In Which I Wonder How On Earth To Review A Cookbook

photoIn a surge of optimism the other day, I signed up to review a cookbook.  This will be so much fun! I thought. I mean, look at the author on the cover – doesn’t she look fun? I think at some level I imagined her bringing the cookbook to me – you know, in person – then hanging out to make me some recipes.  She’d do the cooking, I’d pour wine. We’d take a selfie and post it all over the interwebs with lots of emoji and exclamation marks. It would be lovely.

Turns out, that’s not how this works. From the  looks of things, the publisher just sent the book.  (Kelsey Nixon if you’re on your way, let me know. I have wine! I’ll be happy to welcome you!)

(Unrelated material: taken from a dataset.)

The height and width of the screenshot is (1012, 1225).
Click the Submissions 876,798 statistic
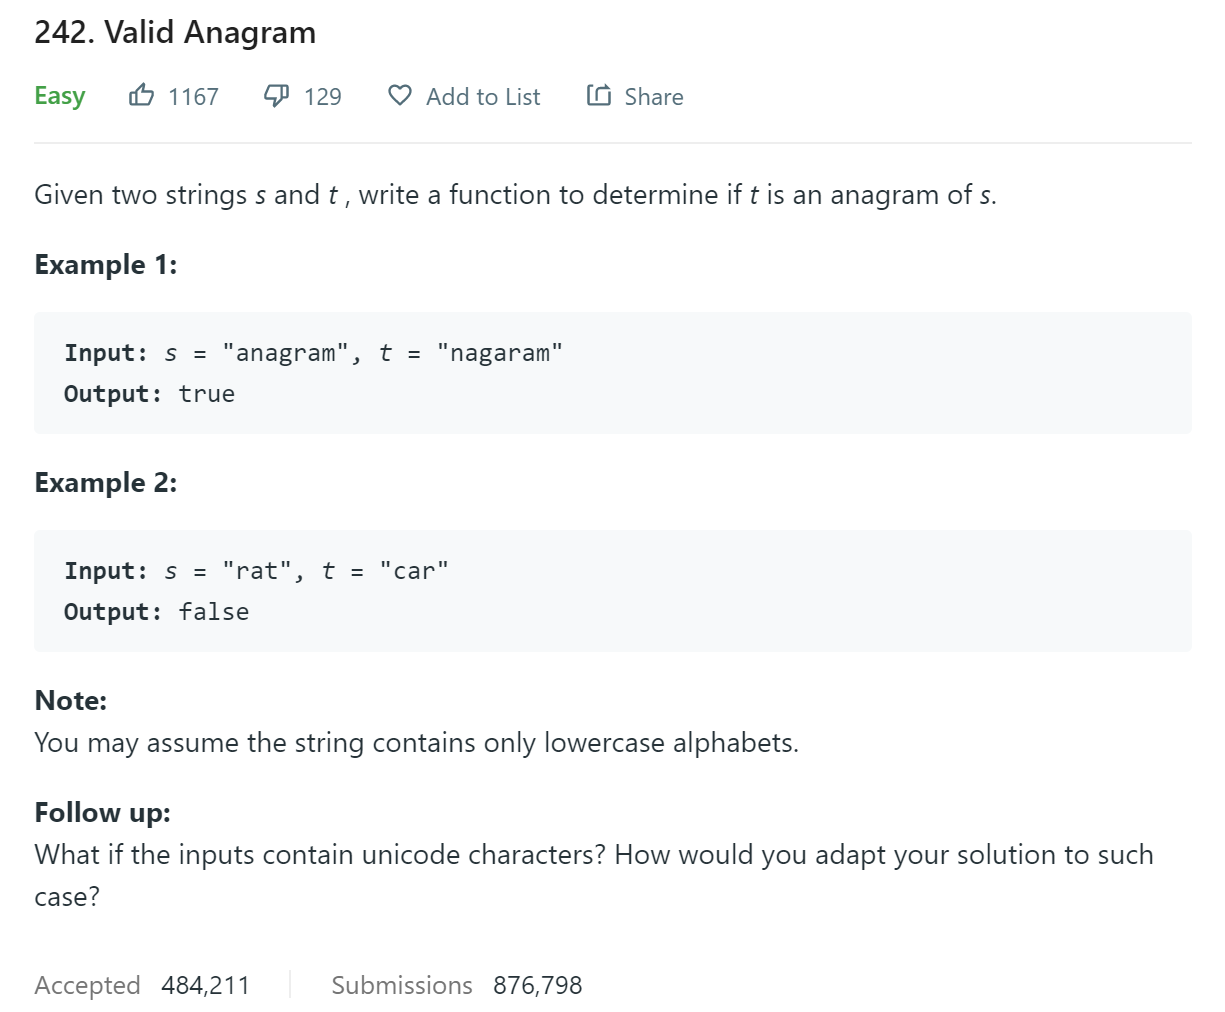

In the absence of an unexpected knock on the door, I will endeavor to be confident in my kitchen without professional help.  It’s character building to try something that is this far out of my league. I don’t mean to suggest that I can’t cook at all. I can. And I can follow directions.  But to review this as a book–as the writing someone else has worked endless hours to perfect…that daunts me.  Why should her writing skill be judged according to my cooking skill? (Although I guess that’s what you sign up for when you write a cookbook, huh? I don’t know. It gets rather philosophical…)

To this point, the only intersection between my writing and my cooking occurred in the third chapter of A MAZE OF GRACE, where I confess that in my first year of marriage, I cooked every meal we ate by sautéing various hunks of meat in olive oil and butter. Every. Single. Meal. (except, of course, those involving sandwiches or cereal). There was no baking. No grilling. No broiling. I don’t remember ever opening the oven. That was the year we each gained 25 pounds, and learned that Mylanta gel caps are the best antacid on the market.

But that was then.  I’m better at cooking now–I even use the inside of the oven :) And as I try to grow in this area of life, I have the opportunity to  support the career of another author while doing something that will likely provide any number of “memorable” (read: highly comedic) moments. That’s not a bad deal.

But I could use your advice:

How would YOU review a cookbook? What information would you find helpful? 

Obviously I’m not going to cook ALL the recipes, but I’ll try a bunch of them.  How would you choose which to try–would you go for the ones you’re pretty sure fall within your skill and taste range (there’s a whole chapter devoted to sandwiches!), or would you try something that seems more difficult and/or questionable (Caramelized Onion-Tomato Jam, anyone???) and see what happens?

Tell me about the review that would help you decide if this book is for you.